Selon elle, la comparaison entre le Rwanda et Gaza ne s'arrête pas là : "Je vois des similitudes. Ce sont les mêmes méthodes".

Du Rwanda à Gaza 

"Dans le cas du Rwanda, c'était le groupe des Tutsi qui était visé. Ici, tous les éléments de preuve montrent que c'est le groupe palestinien qui est visé", dit-elle.

Elle mentionne aussi les propos de dirigeants israéliens qui "déshumanisent" les Palestiniens en les comparant à des "animaux". Comme lors du génocide rwandais, lorsque les Tutsi étaient "traités de cafards", ce qui revient à dire qu'"il est acceptable de les tuer", dénonce-t-elle.

Mme Pillay a indiqué qu'à l'avenir la commission entendait se pencher aussi sur des crimes supposés commis par d'autres "individus", expliquant qu'une grande partie des preuves a été publiée par les soldats israéliens eux-mêmes sur les réseaux sociaux.

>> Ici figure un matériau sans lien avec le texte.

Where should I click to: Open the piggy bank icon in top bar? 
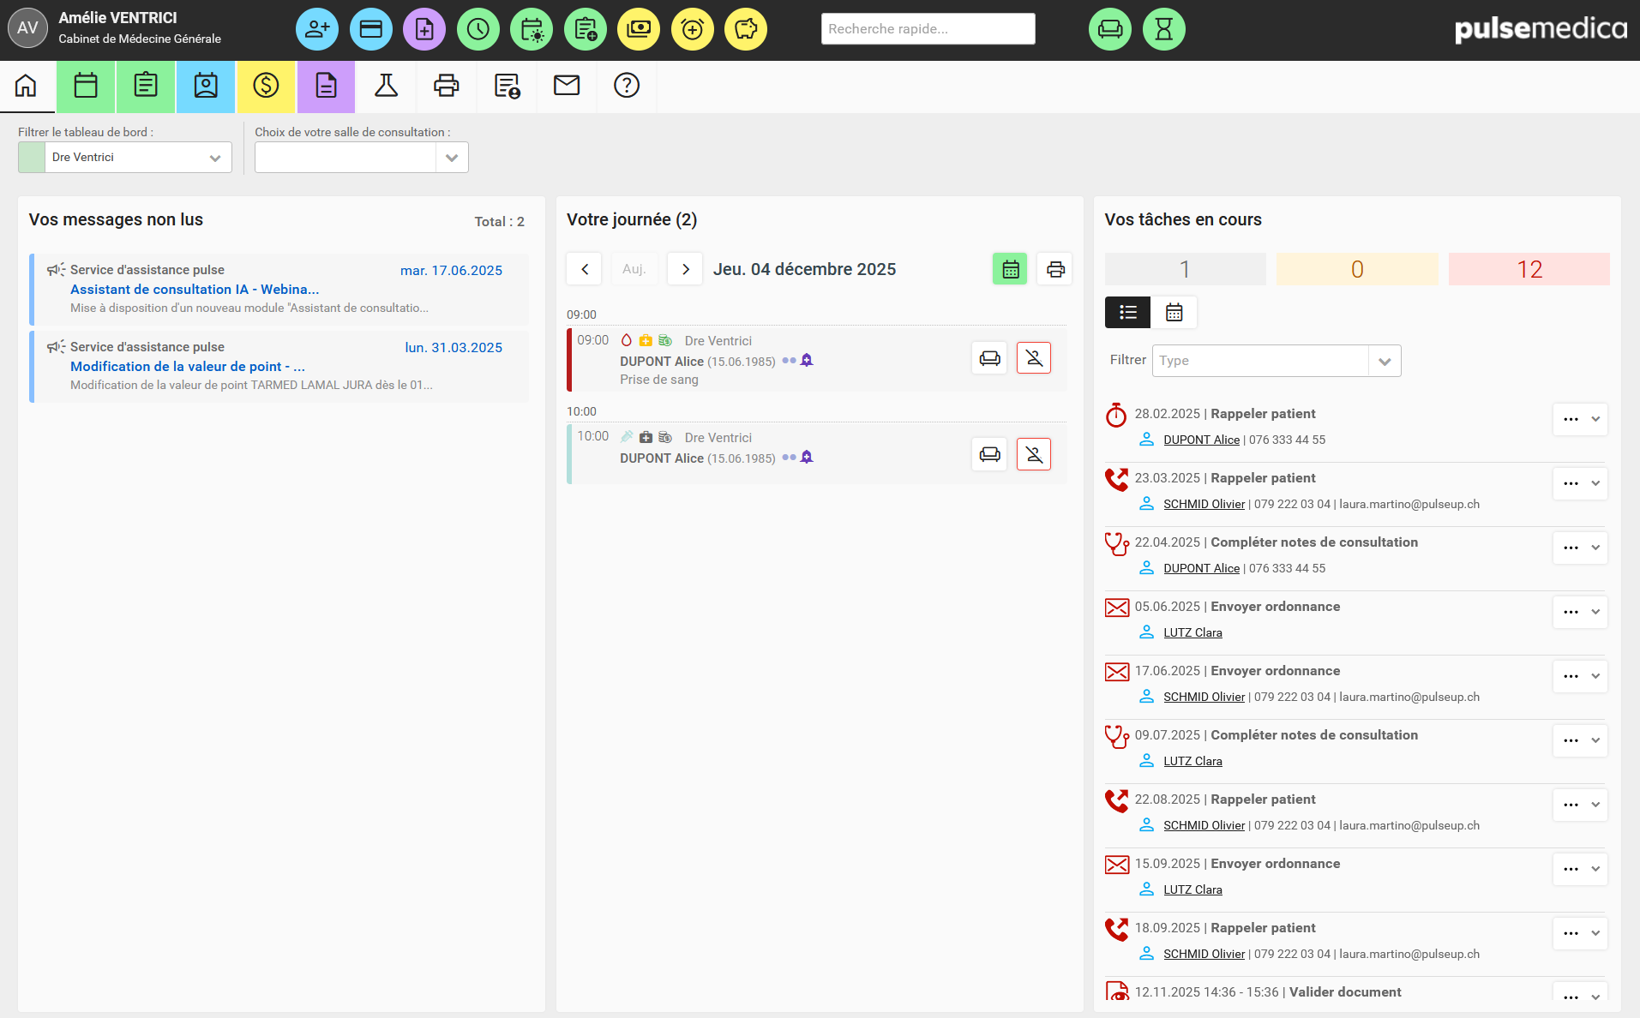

Elle déplore toutefois que, faute de financements, la commission n'ait pas pu encore examiner si certains Etats qui fournissent de l'armement à Israël pouvaient être considérés complices.

Un travail qu'elle laisse à son successeur. Elle quitte la commission le 3 novembre en raison de son âge et de problèmes de santé.

Avant cela, elle doit présenter un dernier rapport devant l'Assemblée générale de l'ONU à New York. "J'ai déjà un visa", confie-t-elle.